Kline departed Netherlands East Indies waters on 7 July 1945 and, sailing via the Caroline Islands and Marshall Islands, arrived at Oceanside, California, on 5 August 1945.

====Postwar====
Following the surrender of Japan and end of World War II on 15 August 1945, Kline departed California for Japan, arriving at Sasebo, Japan, on 20 September 1945 to commence underwater reconnaissance missions. After similar operations at Nagasaki, Japan, she returned to the United States at San Diego, California, on 19 October 1945 to prepare for Operation Magic Carpet—the seaborne postwar repatriation of American serviceman from overseas—service. Kline made one Magic Carpet cruise to Pearl Harbor and returned 110 Pacific veterans to San Diego on 19 November 1945.

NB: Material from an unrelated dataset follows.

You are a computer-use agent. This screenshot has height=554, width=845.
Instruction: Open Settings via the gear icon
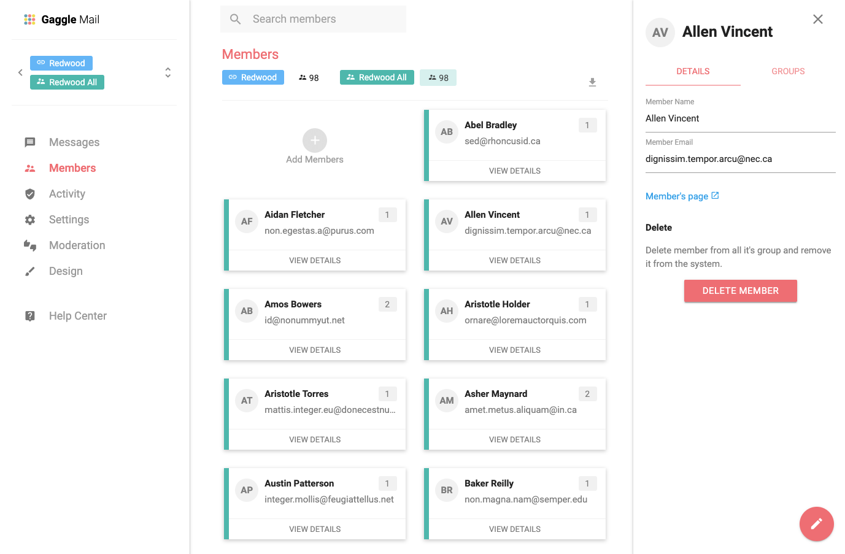[x=30, y=219]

On 21 November 1945 Kline departed San Diego for the United States East Coast, arriving at Norfolk on 5 December 1945. On 28 January 1946, Kline arrived at Green Cove Springs, Florida, for inactivation.

Kline was decommissioned on 10 March 1947 at Green Cove Springs and joined the Atlantic Reserve Fleet there. After nearly 19 years of inactivity, she was stricken from the Naval Vessel Register on 15 January 1966.

===Republic of China Navy service===
On either 22 January 1966 or 22 February 1966, Kline was sold to the Republic of China under the Military Assistance Program. In the Republic of China Navy she served as ROCS Shou Shan (PF-37), later redesignated PF-893 and later again redesignated PF-837. Shou Shan was decommissioned 16 March 1997 and was sunk as a target in an air-strike exercise on 18 October 2000.

==Honors and awards==
Kline received two battle stars for World War II service.